HL7 PRR_PC5 Patient Problem Response
PRR_PC5 returns patient problem information in response to an original-style patient-care query. It is the response side of the older problem-query pattern, not the same thing as sending a new problem add or update with PPR_PC1.
You are most likely to meet it in older clinical repository, care-planning, or point-of-care interfaces that still use QRD-based queries. For a new interface, pause before choosing it; the old QRD/QRF query mode was replaced by newer query patterns.
A small PRR PC5 example
What workflow it represents
A requester asks for problem information, and the system that maintains the problem data returns the matching patient and problem records. The receiver may use it to display a problem list, reconcile a care plan, or refresh a local cache.
Because this is a response, do not treat the returned PRB rows as a new unsolicited update unless the interface profile explicitly says to do that.
How to read the structure
The response envelope uses MSH, optional SFT, required MSA, optional ERR, optional QAK, and required QRD. MSA ties the response to the original message control ID. QAK carries query status and hit-count style information when the sender supports it.
Each PATIENT group starts with required PID and optional visit context in PV1/PV2.

### RECORDED INFORMATION
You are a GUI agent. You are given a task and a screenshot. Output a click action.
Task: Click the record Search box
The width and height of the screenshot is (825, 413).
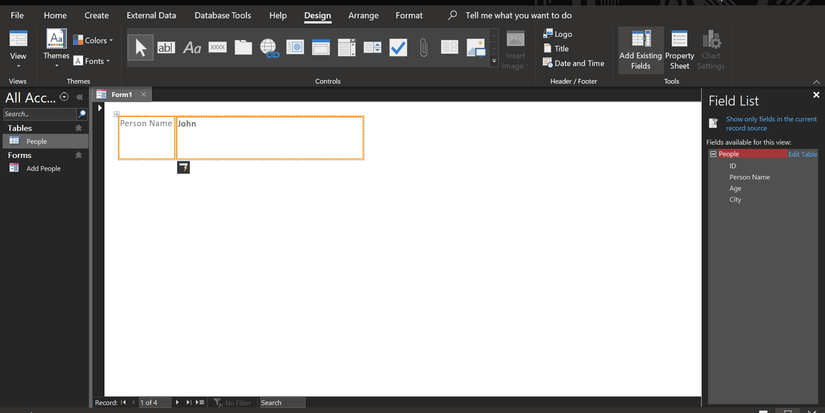(x=281, y=402)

### EXERCISE DESCRIPTION
Please copy the part of the HL7 PRR_PC5 page starting at "HL7 PRR_PC5 Patient" and ending at "newer query patterns.".

### EXERCISE ANSWER
HL7 PRR_PC5 Patient Problem Response
PRR_PC5 returns patient problem information in response to an original-style patient-care query. It is the response side of the older problem-query pattern, not the same thing as sending a new problem add or update with PPR_PC1.
You are most likely to meet it in older clinical repository, care-planning, or point-of-care interfaces that still use QRD-based queries. For a new interface, pause before choosing it; the old QRD/QRF query mode was replaced by newer query patterns.